▶ [DIRECTIONS]:
Each of the records must appear again, exactly as it was written.

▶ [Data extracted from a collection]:

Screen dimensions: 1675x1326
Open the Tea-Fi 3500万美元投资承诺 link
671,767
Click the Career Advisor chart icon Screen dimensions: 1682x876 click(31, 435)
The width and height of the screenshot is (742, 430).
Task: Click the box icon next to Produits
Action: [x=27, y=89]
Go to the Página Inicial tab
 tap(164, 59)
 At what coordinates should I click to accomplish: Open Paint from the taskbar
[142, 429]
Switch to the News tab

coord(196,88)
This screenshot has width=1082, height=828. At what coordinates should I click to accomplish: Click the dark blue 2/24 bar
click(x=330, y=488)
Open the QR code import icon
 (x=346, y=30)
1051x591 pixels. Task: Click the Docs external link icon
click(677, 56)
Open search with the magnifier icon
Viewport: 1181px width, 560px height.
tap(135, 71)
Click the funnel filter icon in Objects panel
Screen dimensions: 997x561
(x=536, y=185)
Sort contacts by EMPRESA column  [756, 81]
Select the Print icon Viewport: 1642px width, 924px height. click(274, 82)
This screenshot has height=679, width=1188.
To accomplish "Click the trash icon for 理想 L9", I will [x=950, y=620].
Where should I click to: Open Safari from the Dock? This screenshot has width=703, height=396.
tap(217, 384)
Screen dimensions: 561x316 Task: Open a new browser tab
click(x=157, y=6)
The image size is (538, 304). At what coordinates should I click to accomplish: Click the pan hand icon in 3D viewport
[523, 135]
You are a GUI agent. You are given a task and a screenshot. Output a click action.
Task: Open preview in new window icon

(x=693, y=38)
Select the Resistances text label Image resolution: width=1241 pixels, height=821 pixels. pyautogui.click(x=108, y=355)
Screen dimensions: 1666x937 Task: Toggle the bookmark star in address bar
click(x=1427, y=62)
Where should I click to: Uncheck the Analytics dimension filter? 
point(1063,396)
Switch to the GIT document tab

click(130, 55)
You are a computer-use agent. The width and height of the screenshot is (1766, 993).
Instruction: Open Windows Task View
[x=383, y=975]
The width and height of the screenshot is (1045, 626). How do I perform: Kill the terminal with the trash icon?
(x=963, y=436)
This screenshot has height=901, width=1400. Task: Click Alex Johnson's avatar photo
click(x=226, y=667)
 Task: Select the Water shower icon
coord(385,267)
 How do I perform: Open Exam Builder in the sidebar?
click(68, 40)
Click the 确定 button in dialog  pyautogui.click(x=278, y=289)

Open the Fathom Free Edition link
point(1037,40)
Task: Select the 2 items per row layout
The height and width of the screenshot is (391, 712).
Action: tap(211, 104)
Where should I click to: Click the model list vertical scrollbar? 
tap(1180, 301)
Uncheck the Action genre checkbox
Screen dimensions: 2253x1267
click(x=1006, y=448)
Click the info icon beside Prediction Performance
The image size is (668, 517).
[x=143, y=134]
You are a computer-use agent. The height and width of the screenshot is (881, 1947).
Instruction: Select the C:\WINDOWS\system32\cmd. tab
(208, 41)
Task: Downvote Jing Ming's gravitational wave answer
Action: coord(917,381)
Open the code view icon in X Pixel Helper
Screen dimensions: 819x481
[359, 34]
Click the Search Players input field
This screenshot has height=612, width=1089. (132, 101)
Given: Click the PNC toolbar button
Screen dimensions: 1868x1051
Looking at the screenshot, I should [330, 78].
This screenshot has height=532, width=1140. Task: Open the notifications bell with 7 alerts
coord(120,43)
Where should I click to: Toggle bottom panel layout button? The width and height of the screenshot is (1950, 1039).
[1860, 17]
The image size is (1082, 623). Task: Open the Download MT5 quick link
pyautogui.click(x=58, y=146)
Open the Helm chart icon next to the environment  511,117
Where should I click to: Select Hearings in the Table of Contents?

▶ [RESULT]:
Screen dimensions: 1675x1326
Open the Tea-Fi 3500万美元投资承诺 link
671,767
Click the Career Advisor chart icon Screen dimensions: 1682x876 click(31, 435)
The width and height of the screenshot is (742, 430).
Task: Click the box icon next to Produits
Action: [x=27, y=89]
Go to the Página Inicial tab
 tap(164, 59)
 At what coordinates should I click to accomplish: Open Paint from the taskbar
[142, 429]
Switch to the News tab

coord(196,88)
This screenshot has width=1082, height=828. At what coordinates should I click to accomplish: Click the dark blue 2/24 bar
click(x=330, y=488)
Open the QR code import icon
 (x=346, y=30)
1051x591 pixels. Task: Click the Docs external link icon
click(677, 56)
Open search with the magnifier icon
Viewport: 1181px width, 560px height.
tap(135, 71)
Click the funnel filter icon in Objects panel
Screen dimensions: 997x561
(x=536, y=185)
Sort contacts by EMPRESA column  [756, 81]
Select the Print icon Viewport: 1642px width, 924px height. click(274, 82)
This screenshot has height=679, width=1188.
To accomplish "Click the trash icon for 理想 L9", I will [x=950, y=620].
Where should I click to: Open Safari from the Dock? This screenshot has width=703, height=396.
tap(217, 384)
Screen dimensions: 561x316 Task: Open a new browser tab
click(x=157, y=6)
The image size is (538, 304). At what coordinates should I click to accomplish: Click the pan hand icon in 3D viewport
[523, 135]
You are a GUI agent. You are given a task and a screenshot. Output a click action.
Task: Open preview in new window icon

(x=693, y=38)
Select the Resistances text label Image resolution: width=1241 pixels, height=821 pixels. pyautogui.click(x=108, y=355)
Screen dimensions: 1666x937 Task: Toggle the bookmark star in address bar
click(x=1427, y=62)
Where should I click to: Uncheck the Analytics dimension filter? 
point(1063,396)
Switch to the GIT document tab

click(130, 55)
You are a computer-use agent. The width and height of the screenshot is (1766, 993).
Instruction: Open Windows Task View
[x=383, y=975]
The width and height of the screenshot is (1045, 626). How do I perform: Kill the terminal with the trash icon?
(x=963, y=436)
This screenshot has height=901, width=1400. Task: Click Alex Johnson's avatar photo
click(x=226, y=667)
 Task: Select the Water shower icon
coord(385,267)
 How do I perform: Open Exam Builder in the sidebar?
click(68, 40)
Click the 确定 button in dialog  pyautogui.click(x=278, y=289)

Open the Fathom Free Edition link
point(1037,40)
Task: Select the 2 items per row layout
The height and width of the screenshot is (391, 712).
Action: tap(211, 104)
Where should I click to: Click the model list vertical scrollbar? 
tap(1180, 301)
Uncheck the Action genre checkbox
Screen dimensions: 2253x1267
click(x=1006, y=448)
Click the info icon beside Prediction Performance
The image size is (668, 517).
[x=143, y=134]
You are a computer-use agent. The height and width of the screenshot is (881, 1947).
Instruction: Select the C:\WINDOWS\system32\cmd. tab
(208, 41)
Task: Downvote Jing Ming's gravitational wave answer
Action: coord(917,381)
Open the code view icon in X Pixel Helper
Screen dimensions: 819x481
[359, 34]
Click the Search Players input field
This screenshot has height=612, width=1089. (132, 101)
Given: Click the PNC toolbar button
Screen dimensions: 1868x1051
Looking at the screenshot, I should [330, 78].
This screenshot has height=532, width=1140. Task: Open the notifications bell with 7 alerts
coord(120,43)
Where should I click to: Toggle bottom panel layout button? The width and height of the screenshot is (1950, 1039).
[1860, 17]
The image size is (1082, 623). Task: Open the Download MT5 quick link
pyautogui.click(x=58, y=146)
Open the Helm chart icon next to the environment  511,117
Where should I click to: Select Hearings in the Table of Contents?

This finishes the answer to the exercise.